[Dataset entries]
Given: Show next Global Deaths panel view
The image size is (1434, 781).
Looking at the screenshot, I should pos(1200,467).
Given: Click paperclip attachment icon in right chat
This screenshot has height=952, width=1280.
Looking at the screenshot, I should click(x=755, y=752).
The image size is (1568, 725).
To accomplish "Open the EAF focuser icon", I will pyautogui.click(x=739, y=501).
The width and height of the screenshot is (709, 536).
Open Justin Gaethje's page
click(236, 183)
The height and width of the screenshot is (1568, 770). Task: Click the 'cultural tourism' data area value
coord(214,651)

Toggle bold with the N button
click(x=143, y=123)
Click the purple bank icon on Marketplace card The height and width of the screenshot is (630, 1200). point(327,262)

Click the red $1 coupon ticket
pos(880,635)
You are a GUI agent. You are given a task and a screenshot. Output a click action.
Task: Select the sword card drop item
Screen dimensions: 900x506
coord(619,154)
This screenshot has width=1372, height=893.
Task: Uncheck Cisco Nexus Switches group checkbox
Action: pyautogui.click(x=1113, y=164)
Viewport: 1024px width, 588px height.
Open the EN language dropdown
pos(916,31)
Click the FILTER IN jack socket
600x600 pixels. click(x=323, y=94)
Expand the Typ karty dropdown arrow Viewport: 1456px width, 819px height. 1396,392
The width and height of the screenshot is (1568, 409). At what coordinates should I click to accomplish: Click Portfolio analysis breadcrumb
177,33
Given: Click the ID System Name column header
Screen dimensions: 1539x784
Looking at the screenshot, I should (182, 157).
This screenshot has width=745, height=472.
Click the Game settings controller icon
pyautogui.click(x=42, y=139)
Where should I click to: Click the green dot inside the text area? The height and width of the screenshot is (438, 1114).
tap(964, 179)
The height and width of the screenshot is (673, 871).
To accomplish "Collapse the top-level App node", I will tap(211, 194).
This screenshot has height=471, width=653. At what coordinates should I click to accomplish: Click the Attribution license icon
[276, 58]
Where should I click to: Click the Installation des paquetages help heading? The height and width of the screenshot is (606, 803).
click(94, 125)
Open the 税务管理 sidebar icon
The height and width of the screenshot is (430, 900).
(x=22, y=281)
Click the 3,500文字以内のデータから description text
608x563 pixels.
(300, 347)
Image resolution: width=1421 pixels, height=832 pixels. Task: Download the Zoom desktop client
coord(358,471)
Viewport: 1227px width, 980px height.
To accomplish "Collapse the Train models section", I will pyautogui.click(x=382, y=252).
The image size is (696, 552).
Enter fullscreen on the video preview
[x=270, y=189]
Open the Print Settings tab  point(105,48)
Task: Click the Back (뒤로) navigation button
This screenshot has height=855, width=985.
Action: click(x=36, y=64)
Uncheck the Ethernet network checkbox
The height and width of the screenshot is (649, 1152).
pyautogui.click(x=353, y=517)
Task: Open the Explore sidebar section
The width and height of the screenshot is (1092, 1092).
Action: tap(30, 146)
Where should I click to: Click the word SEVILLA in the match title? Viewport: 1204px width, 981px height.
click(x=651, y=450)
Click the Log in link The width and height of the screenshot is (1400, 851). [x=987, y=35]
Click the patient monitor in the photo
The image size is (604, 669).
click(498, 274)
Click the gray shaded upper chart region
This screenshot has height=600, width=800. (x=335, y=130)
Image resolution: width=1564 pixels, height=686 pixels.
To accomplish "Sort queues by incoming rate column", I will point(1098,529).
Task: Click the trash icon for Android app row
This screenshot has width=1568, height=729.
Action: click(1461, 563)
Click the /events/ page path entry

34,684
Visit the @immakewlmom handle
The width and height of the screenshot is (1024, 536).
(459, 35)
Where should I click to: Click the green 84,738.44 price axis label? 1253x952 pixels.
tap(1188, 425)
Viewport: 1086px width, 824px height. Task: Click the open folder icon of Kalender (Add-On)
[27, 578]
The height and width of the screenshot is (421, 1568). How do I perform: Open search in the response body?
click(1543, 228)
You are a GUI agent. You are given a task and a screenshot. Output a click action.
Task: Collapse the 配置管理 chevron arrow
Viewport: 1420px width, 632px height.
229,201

Exercise instructions: Write down, word for word, the lines above from the one containing "Task: Open the Explore sidebar section" through the one containing "Click the Log", both ends included.

Reply:
Task: Open the Explore sidebar section
The width and height of the screenshot is (1092, 1092).
Action: tap(30, 146)
Where should I click to: Click the word SEVILLA in the match title? Viewport: 1204px width, 981px height.
click(x=651, y=450)
Click the Log in link The width and height of the screenshot is (1400, 851). [x=987, y=35]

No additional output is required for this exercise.